**Job item:**
Starting at the top of the records and stopping after the line that contains "This screenshot has", write the lines out again with "GUI agent" changed to "desktop assistant" and nothing else altered.

**Stored data:**
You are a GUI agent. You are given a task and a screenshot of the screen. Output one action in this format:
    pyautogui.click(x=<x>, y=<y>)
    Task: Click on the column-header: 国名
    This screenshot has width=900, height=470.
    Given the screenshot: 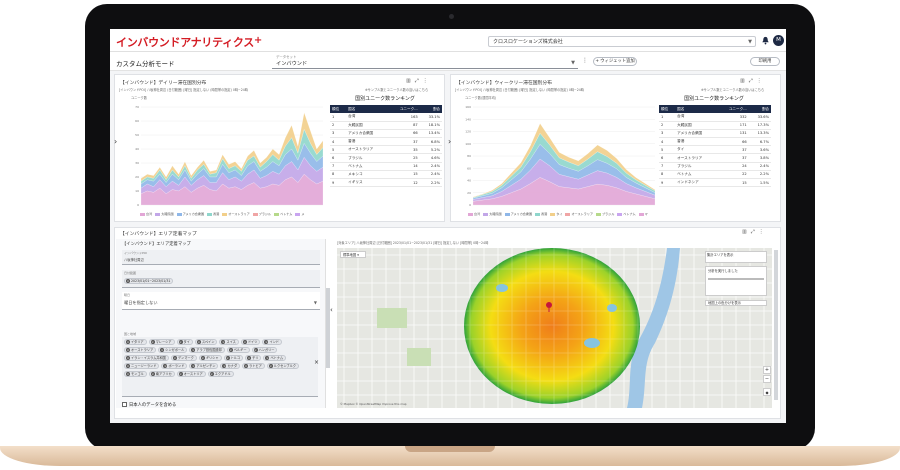 What is the action you would take?
    pyautogui.click(x=368, y=109)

**Result of this exercise:**
You are a desktop assistant. You are given a task and a screenshot of the screen. Output one action in this format:
    pyautogui.click(x=<x>, y=<y>)
    Task: Click on the column-header: 国名
    This screenshot has width=900, height=470.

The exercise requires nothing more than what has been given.